Monday, 14 December 2015
Poster Hall (Moscone South)
Steven A Arcone, US Army Engineer Research and Development, Hanover, NH, United States, James Lever, US Army Engineer Research and Developmen, Hanover, NH, United States and Laura Ray, Dartmouth College, Thayer School of Engineering, Hanover, NH, United States
Abstract:
The firn of the McMurdo shear zone within the Ross Ice Shelf, Antarctica is intensively crevassed, and may also contain crevasses within its meteoric and marine ice. However, the surface crevassing prevents ordinary vehicle access to investigate its structure geophysically. We used a lightweight robotic vehicle to tow 200 and 400 MHz ground-penetrating radar antennas simultaneously along 100 evenly spaced transects over a 28 km2 grid spanning the shear zone width. Transects were mainly orthogonal to ice flow. Total firn and meteoric ice thickness was about 160 m. Firn crevasses profiled at 400 MHz were up to 16 m wide, under snow bridges up to 10 m thick, and with strikes near 50–55° to general flow direction.

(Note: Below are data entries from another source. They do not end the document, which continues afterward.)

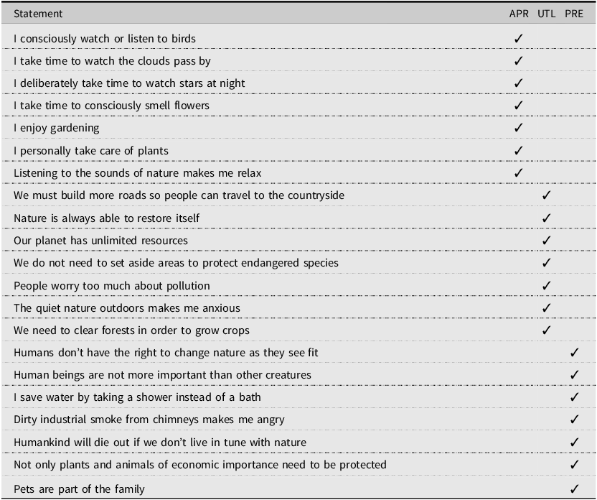Select the text 'I take time to consciously smell flowers'
This screenshot has height=500, width=597.
pyautogui.click(x=111, y=106)
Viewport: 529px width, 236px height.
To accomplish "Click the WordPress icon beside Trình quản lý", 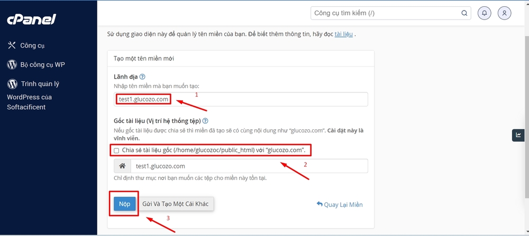I will coord(12,84).
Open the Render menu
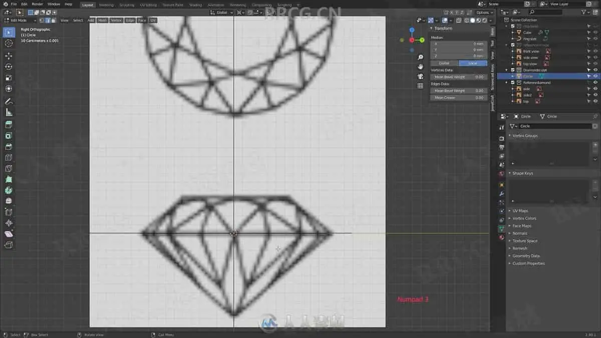The width and height of the screenshot is (601, 338). (x=38, y=4)
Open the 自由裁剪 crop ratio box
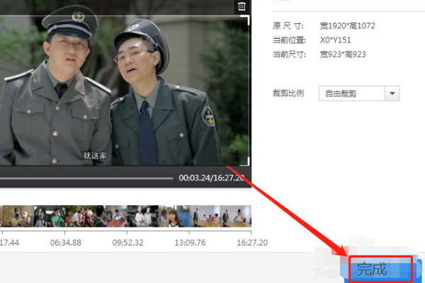Image resolution: width=425 pixels, height=283 pixels. pos(359,93)
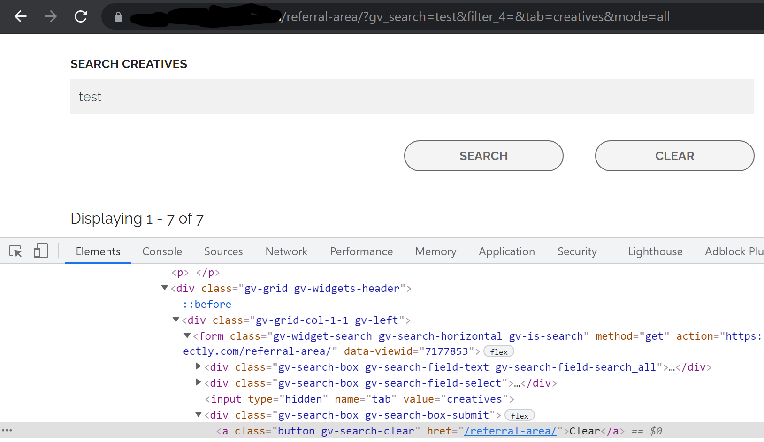Click the browser back arrow

pos(20,16)
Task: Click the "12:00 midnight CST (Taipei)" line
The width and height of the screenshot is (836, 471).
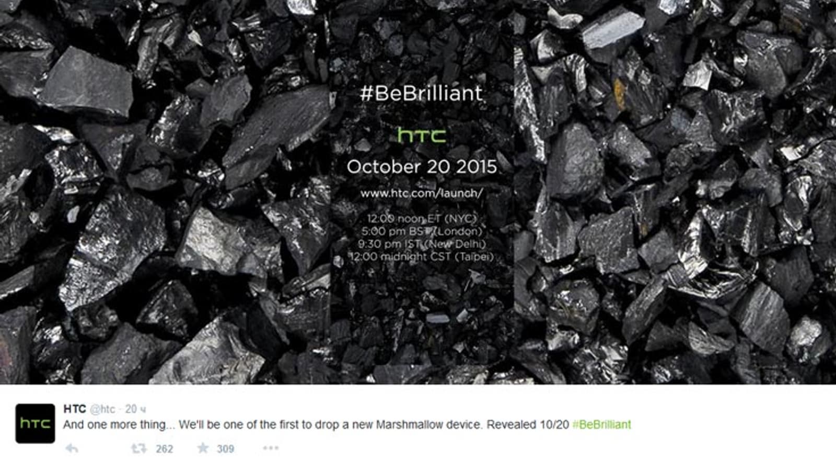Action: [x=421, y=256]
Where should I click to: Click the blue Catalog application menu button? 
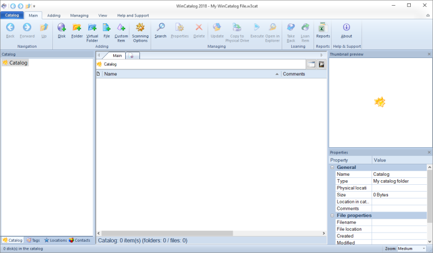[x=12, y=15]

From top down, 200-MHz profiles reveal firn diffractions originating to about 40 m depth, no discernible structure within the meteoric ice, a discontinuous transitional horizon, and at least 20 m of disturbed and stratified marine ice. Freeboard ranging from 28–31 m shows more marine ice exists. We interpret the transitional horizon to be a thin saline layer, and marine ice hyperbolic diffractions and reflections to be responses to localized fractures and to crevasses of various widths, filled with unstratified marine ice, and at strikes mainly between 41–63°. We interpret off-nadir, marine ice horizons to be responses to linear and folded faults, the structure and orientation of which are similar to some in firn. The coinciding and synchronously folded areas of fractured firn and marine ice suggest the visibly unstructured meteoric ice is also fractured, but either never crevassed, or crevassed and sutured without sea water penetration, and that any bottom crevasses that occurred near grounding lines have been thermally eroded. Consequently any fractures in the meteoric ice beneath our grid are likely to have formed far from any grounding area, but it is unclear why there is no evidence of sea water penetration given the fractured and crevassed marine ice.